The Air Force has allocated $1.56 billion to begin the re-engining and expects to spend a total of $7 billion to $8 billion on the program, Assistant Secretary for Acquisition, Technology and Logistics Will Roper has previously said. The CERP is one of a wide range of modernization programs the service has scheduled to keep the B-52s flying nearly 100 years after they came off the production line.

The service has planned to use Section 804 authorities to quickly assess and award prototypes for the program, in the hopes of cutting over one year of time off, compared to traditional research-and-engineering programs.
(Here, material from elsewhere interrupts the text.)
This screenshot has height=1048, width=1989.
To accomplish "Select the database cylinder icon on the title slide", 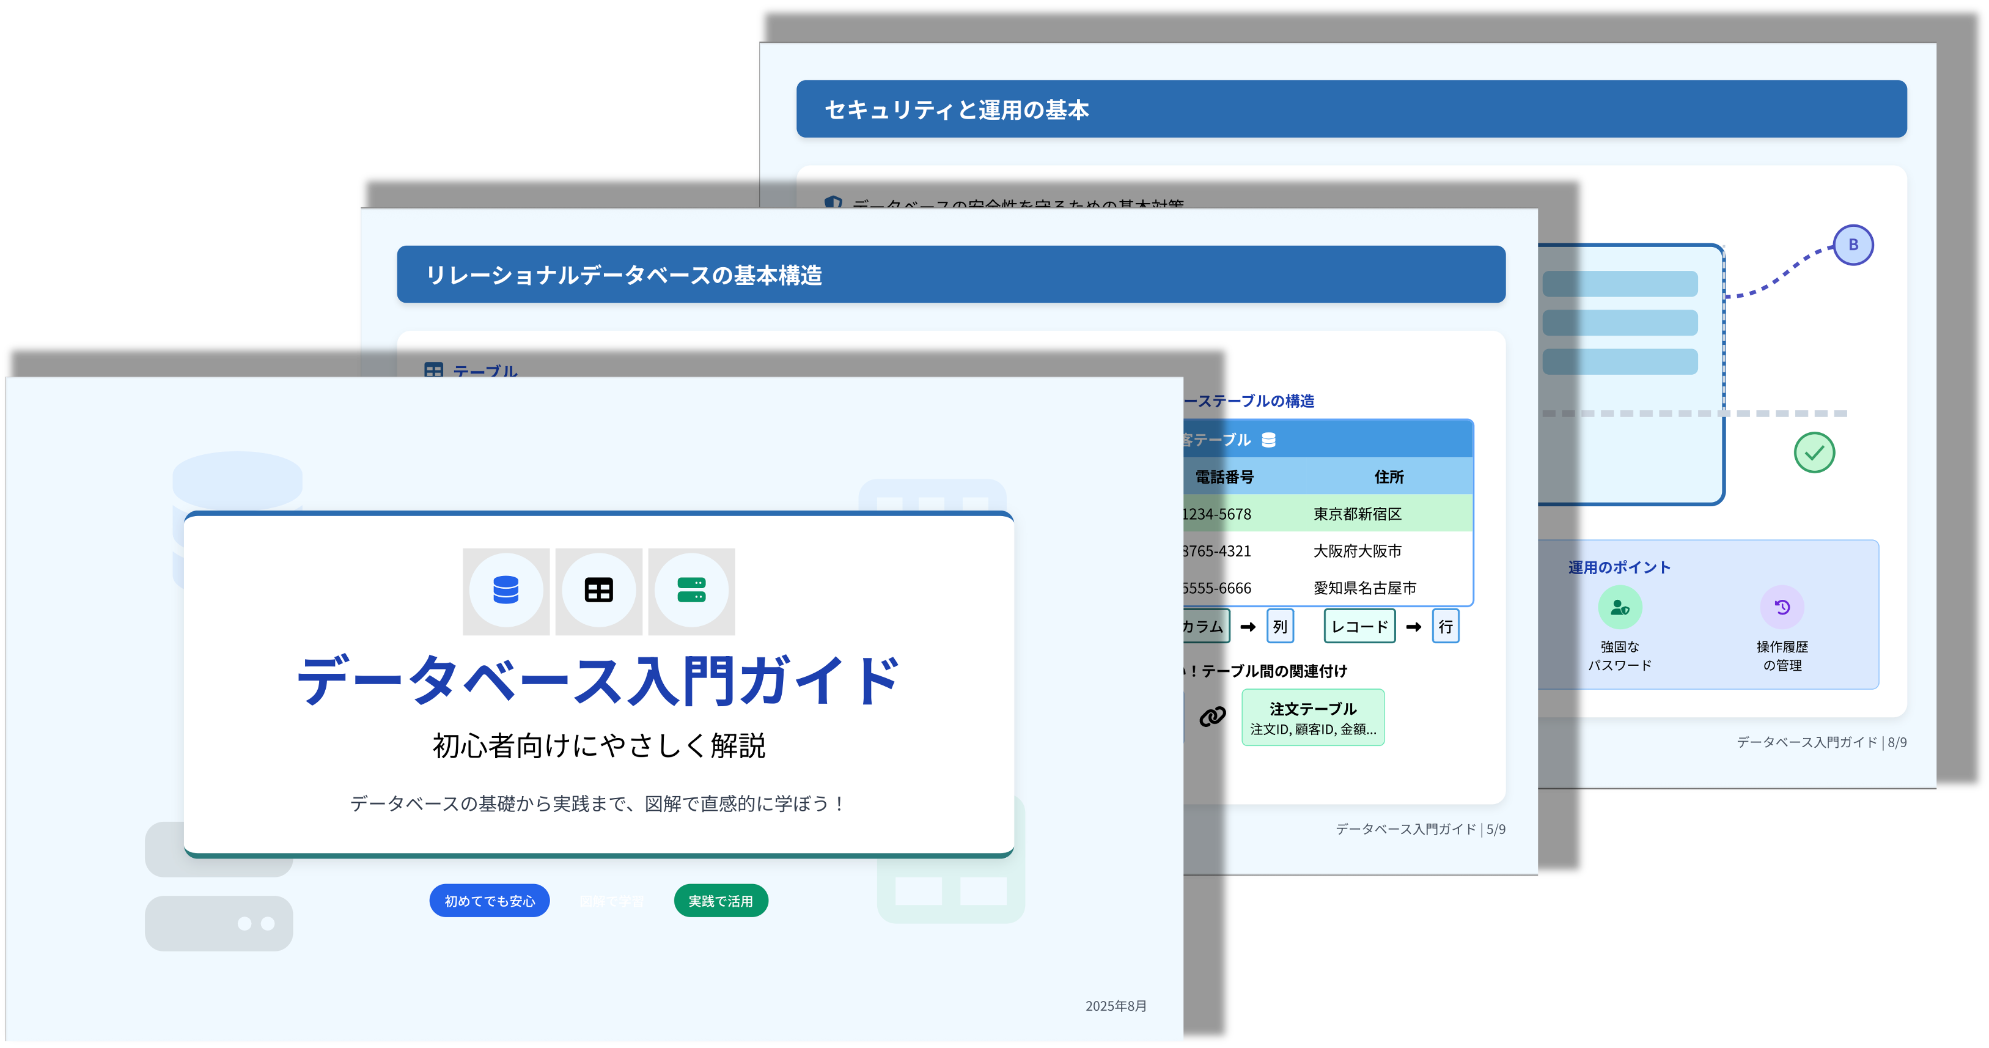I will [x=507, y=591].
Congress has looked at the service’s commercial engine replacement program for the Buff with some skepticism. The House-passed version of the fiscal year 2020 National Defense Authorization Act (NDAA) included a provision that capped the funds to be authorized or appropriated for the program at 75 percent of its request until the service secretary submitted a report to the armed services committees.

That report would include a capability development document for the program, approved by the secretary of the Air Force, and a test and evaluation master plan for the program, approved by the Director of Operational Test and Evaluation.

The Senate-passed version of the FY ’20 NDAA did not include a similar provision, and receded to the House’s provision in the conference version of the bill, which was passed by the House last week and is expected to pass the Senate this week.